**SELECTION**:
----
Skip to content

Vigil is a modern, lightweight, and open-source server monitoring system, that provides real-time S.M.A.R.T. health tracking.

License

Notifications You must be signed in to change notification settings

pineappledr/vigil

Repository files navigation

Vigil Logo Vigil

Proactive, lightweight server & drive monitoring with S.M.A.R.T. health analysis and ZFS pool management.

Build Status License Go Version SQLite Version

Vigil is a next-generation monitoring system built for speed and simplicity. It provides instant visibility into your infrastructure with a modern web dashboard, predictive health analysis, and comprehensive ZFS pool monitoring, ensuring you never miss a critical hardware failure.

Works on any Linux system (Ubuntu, Debian, Proxmox, TrueNAS, Unraid, Fedora, etc.) including systems with LSI/Broadcom HBA controllers.


✨ Features

  • 🔥 Lightweight Agent: Single Go binary with zero dependencies. Deploy it on any server in seconds.
  • 🐳 Docker Server: The central hub is containerized for easy deployment via Docker or Compose.
  • ⚡ Fast Web Dashboard: Modern HTML5/JS interface that loads instantly with real-time updates.
  • 🔍 Deep Analysis: View raw S.M.A.R.T. attributes, temperature history, and drive details.
  • 🤖 Predictive Checks: Advanced analysis to determine if a drive is failing or just aging.
  • 📊 Continuous Monitoring: Configurable reporting intervals with automatic reconnection.
  • 🔐 Authentication: Built-in login system with secure sessions.
  • 🏷️ Drive Aliases: Set custom names for your drives (e.g., "Plex Media", "Backup Drive").
  • 🔧 HBA Support: Automatic detection for SATA drives behind SAS HBA controllers (LSI SAS3224, etc.).
  • 🗄️ ZFS Pool Monitoring: Full ZFS support with pool health, device hierarchy, scrub history, and SMART integration.

🗄️ ZFS Monitoring Features

Vigil provides comprehensive ZFS pool monitoring:

  • Pool Overview: Health status, capacity, fragmentation, and dedup ratio
  • Data Topology: Visual display of pool configuration (MIRROR, RAIDZ1/2/3, Stripe)
----
**DATA SECTION**:

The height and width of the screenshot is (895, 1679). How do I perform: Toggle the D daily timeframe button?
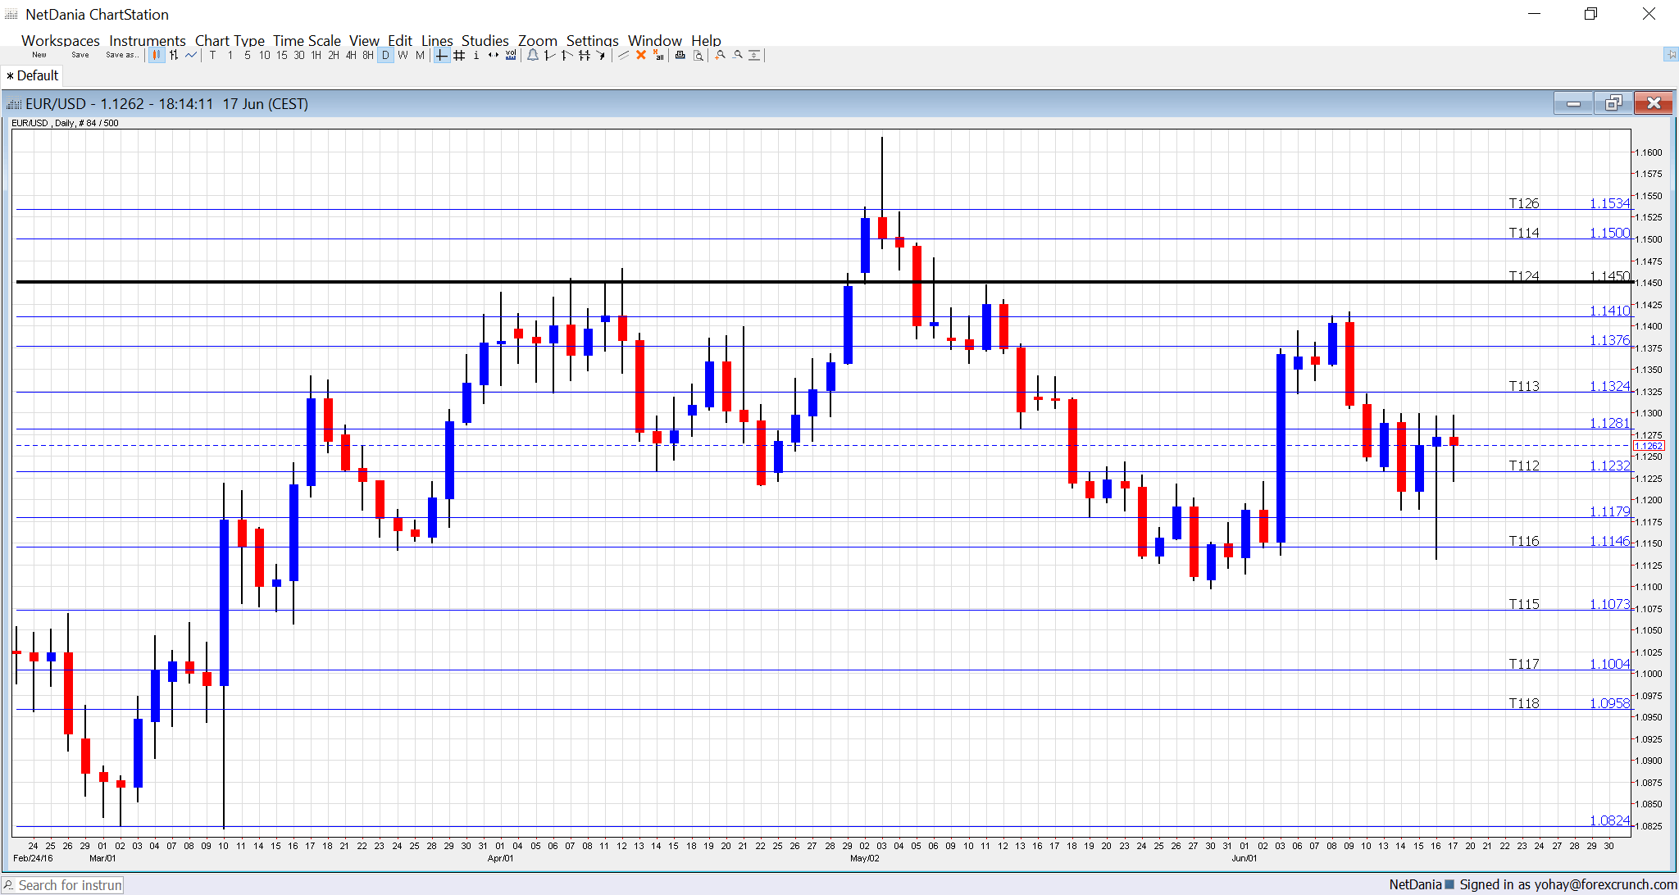click(384, 55)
----
**WHAT IS ASKED**: Pick up the Vigil monitoring description after its last line, the "Data Topology" item, and continue writing it.

**OUTPUT**:
  • Device Hierarchy: View vdevs and their member disks with proper parent-child relationships
  • Scrub History: Track scrub dates, durations, and errors over time
  • SMART Integration: Click any drive serial to view its detailed SMART data
  • Error Tracking: Read, write, and checksum errors at pool and device level
  • TrueNAS Compatible: Full support for TrueNAS SCALE and CORE with GUID resolution

📸 Screenshots

Login pwd_change screen1 Screen2 screen3 screen4

Dashboard

The main dashboard shows all servers with their drives in a clean card grid layout.

Drive Details

Click any drive to see detailed S.M.A.R.T. attributes, temperature, power-on hours, and health status.

ZFS Pools

View all ZFS pools with health status, capacity, and scrub information. Click to see device hierarchy and history.

Settings

Manage your password and account settings.


📋 Requirements

Essential

  • Linux OS: (64-bit recommended)
  • Root/Sudo Access: Required for the Agent to read physical disk health and ZFS data.
  • smartmontools: The core engine for reading HDD/SSD health data.

Optional (for ZFS monitoring)

  • zfsutils-linux (Linux) or zfs (FreeBSD/TrueNAS): Required for ZFS pool monitoring.
  • nvme-cli: For enhanced NVMe drive support.

Install Requirements

# Ubuntu / Debian / Proxmox
sudo apt update && sudo apt install -y smartmontools nvme-cli zfsutils-linux
# Fedora / CentOS / RHEL
sudo dnf install -y https://zfsonlinux.org/fedora/zfs-release-latest.noarch.rpm
sudo dnf install -y smartmontools nvme-cli zfs
# Arch Linux
sudo pacman -S smartmontools nvme-cli
sudo yay -S zfs-dkms
# TrueNAS SCALE / CORE
# ZFS tools are pre-installed, just ensure smartmontools is available
sudo apt install -y smartmontools  # SCALE
pkg install smartmontools          # CORE

Optional: Arch Linux using the archzfs Repository

Follow the instructions on the archzfs website to add their GPG key and repository URL.

Once added, you can then run:

sudo pacman -S zfs-linux 

or the version matching your kernel.


🚀 Quick Start

1. Deploy the Server

docker run -d \
  --name vigil-server \
  -p 9080:9080 \
  -v vigil_data:/data \
  -e ADMIN_PASS=your-secure-password \
  --restart unless-stopped \
  ghcr.io/pineappledr/vigil:latest

2. Access the Dashboard

Open http://YOUR_SERVER_IP:9080 in your browser.

Default login:

  • Username: admin
  • Password: Check server logs or set via ADMIN_PASS environment variable

💡 To find the generated password in the logs, run: docker logs vigil-server 2>&1 | grep "Generated admin password"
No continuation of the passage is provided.